"""
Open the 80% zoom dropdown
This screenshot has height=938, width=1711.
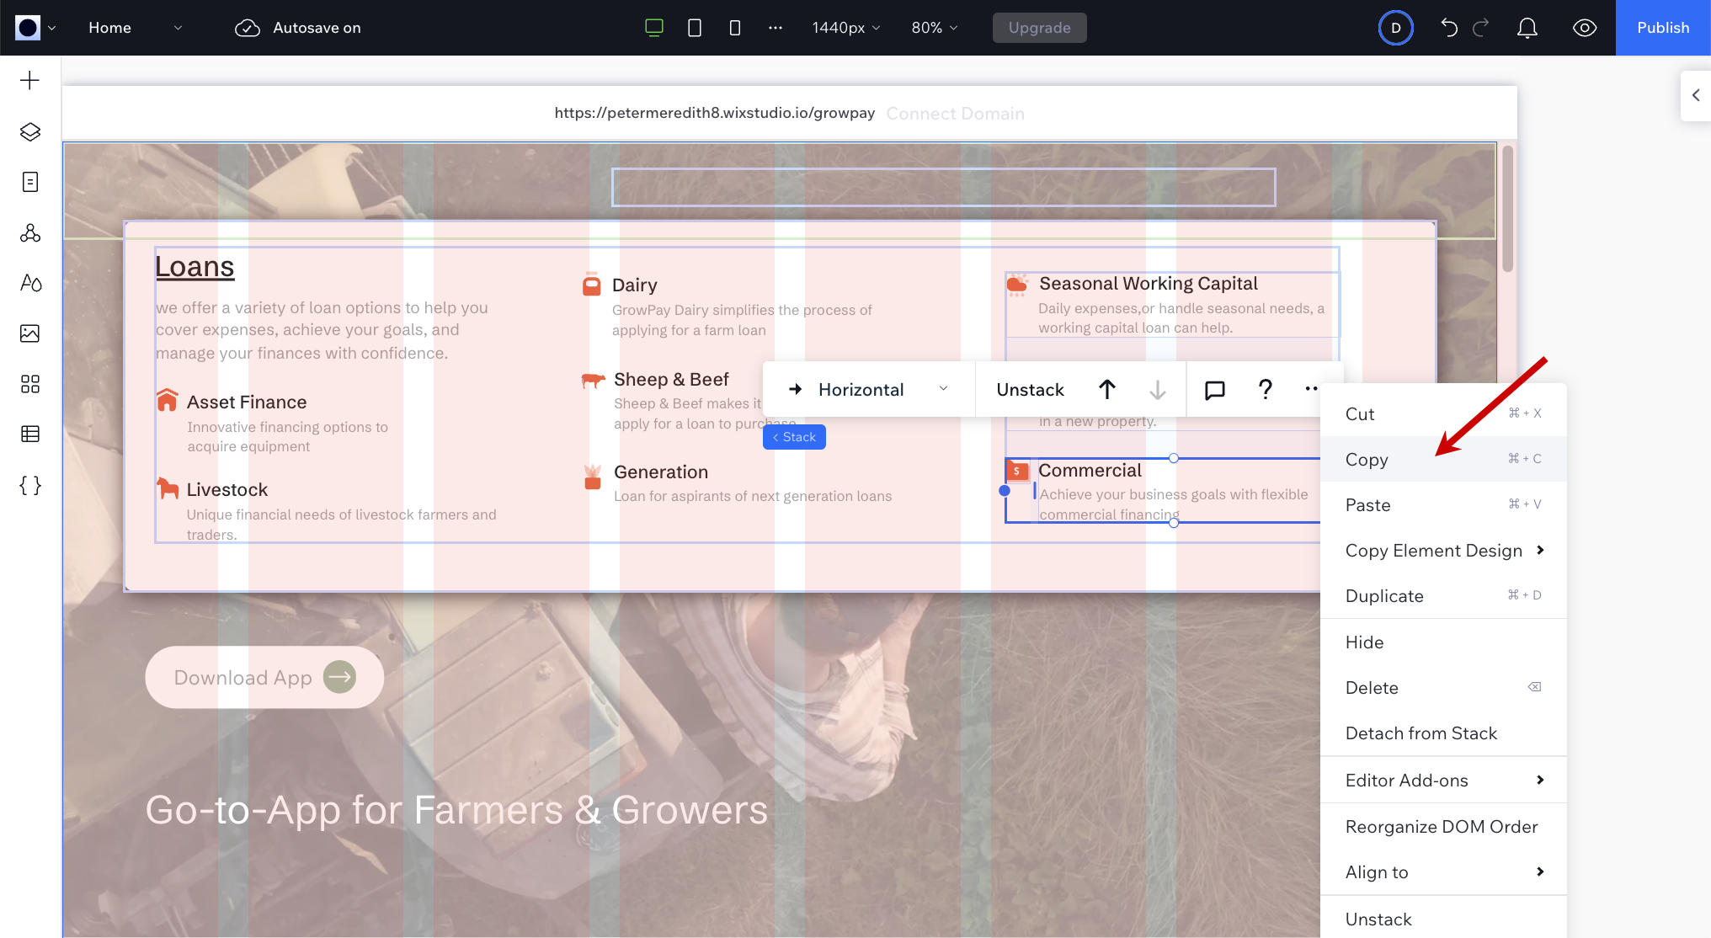click(934, 28)
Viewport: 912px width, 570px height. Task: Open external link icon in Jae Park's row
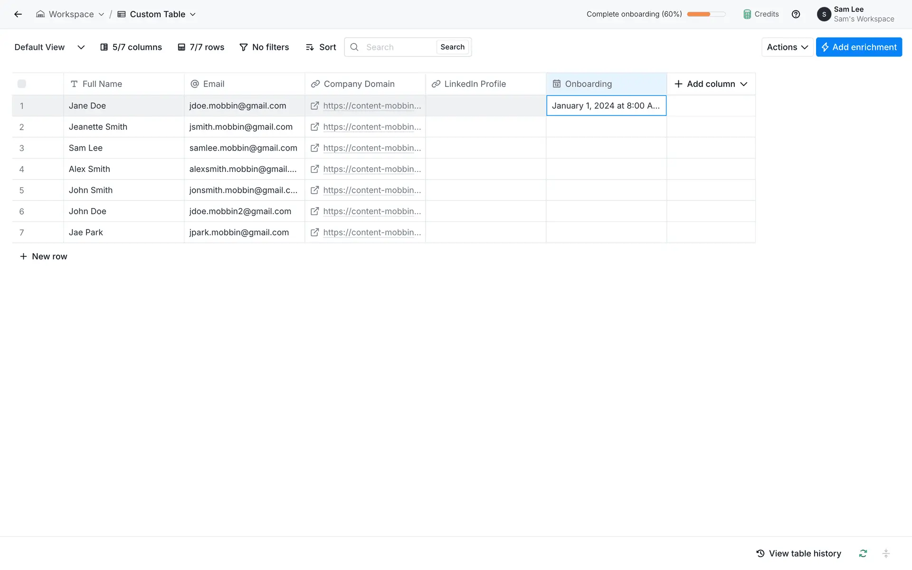[x=314, y=232]

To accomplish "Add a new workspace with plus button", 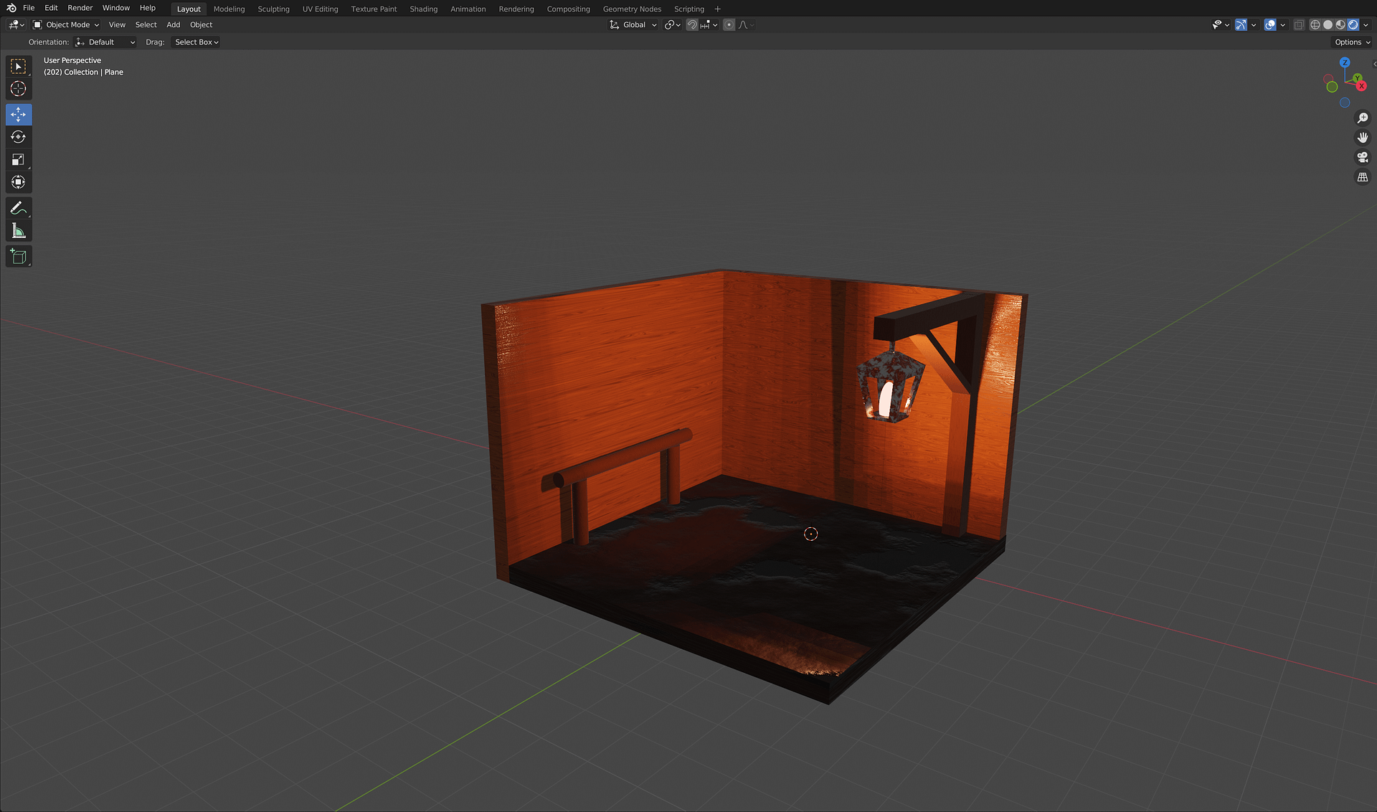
"""
Task requirements. Without including any picture, write out the material above exactly.

Result of the exercise.
Open the 80% zoom dropdown
This screenshot has height=938, width=1711.
click(934, 28)
Viewport: 912px width, 570px height. Task: Open external link icon in Jae Park's row
[x=314, y=232]

To accomplish "Add a new workspace with plus button", 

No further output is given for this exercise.